14. MAKING PREDICTION with LLAMA MODEL - 1¶

We've delved into all details and internals of all stages. We've covered all steps of the complete end-to-end flow of our project, except one, I saved it for last: The LlamaTransformer.Forward(...) method.

If you are familiar with PyTorch framework, you should be aware of what the forward function means. In this project, this naming style was kept, it means, this function is the real place for performing calculations.

In this chapter, following 15. MAKING PREDICTION with LLAMA MODEL - 2, and 16. MAKING PREDICTION with LLAMA MODEL - 3 chapters, we walk through the LlamaTransformer.Forward(...) method and its components.

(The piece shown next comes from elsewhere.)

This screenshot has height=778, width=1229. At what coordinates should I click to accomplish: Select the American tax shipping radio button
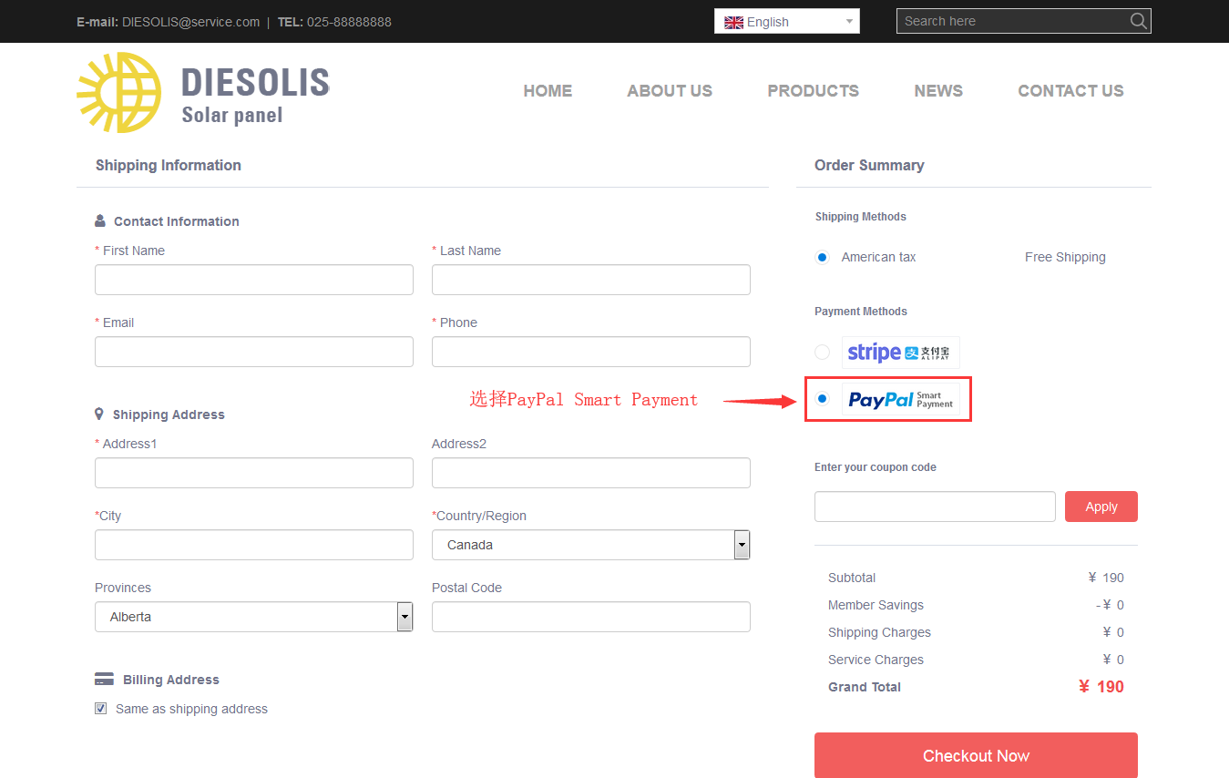point(823,258)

Important note: The given example tensor shapes and values are for the first iteration that the prompt tokens is processed at, for this input prompt string:

promptString = "[INST] <<SYS>>\nYou are Einstein\n<</SYS>>\n\nDescribe your theory. [/INST]"

// the shape of original inputTokens is {200},
// prompt tokens length is 32,
// shape of inputTokens argument is {32}, because it is the part of inputTokens containing prompt tokens.

14.1. Warming up¶

^{from src/model/llamatransformer.go}

func (lt *LlamaTransformer) Forward(infContext *InferenceContext, inputTokens *ml.Tensor, startPos int) (*ml.Tensor, error) {
    if inputTokens.Size[0] == 0 {
        return nil, fmt.Errorf("empty token array")
    }
    common.GLogger.DebugPrintf("LlamaTransformer.Forward started for inputTokens: shape(%v), startPos: %d -> tensor inputTensor", inputTokens.Size, startPos)
    ...
}

We can see output lines in the "debug.log" file if debugging is enabled, as follows:

[DEBUG] ... Created input tokens tensor: shape([200]) ...
[DEBUG] ... =======================================

[DEBUG] ... Running Transformer.Forward for curPos: 32, prevPos: 0, inputTokensSlice: shape([32])...

14.2. Making preparations¶

Our LlamaTransformer.Forward(...) method calls the LlamaTransformer.prepare(...) method, to make it to create:

inputTensor: The tensor contains embedding vectors of the token ids in inputTokens tensor, with shape of {32, 4096} (remember the inputTokensSlice has shape of {32} in our first iteration example case and 4096 is one dimension size of LLaMa model's embedding layer),
freqsCis: The tensor contains a slice of LlamaTransformer.PrecomputedFreqsCis taken by between indices 0 and 31. The LlamaTransformer.PrecomputedFreqsCis tensor was precomputed before and we have covered this subject in previous chapters. The shape of the freqsCis tensor is {32, 64} in our first iteration example case,
mask: A triangular upper tensor consists of "negative infinities" and "ones (1s)", with shape of {32, 32} in our first iteration example case,
err: If the function finishes with an error, this represents it, otherwise nil.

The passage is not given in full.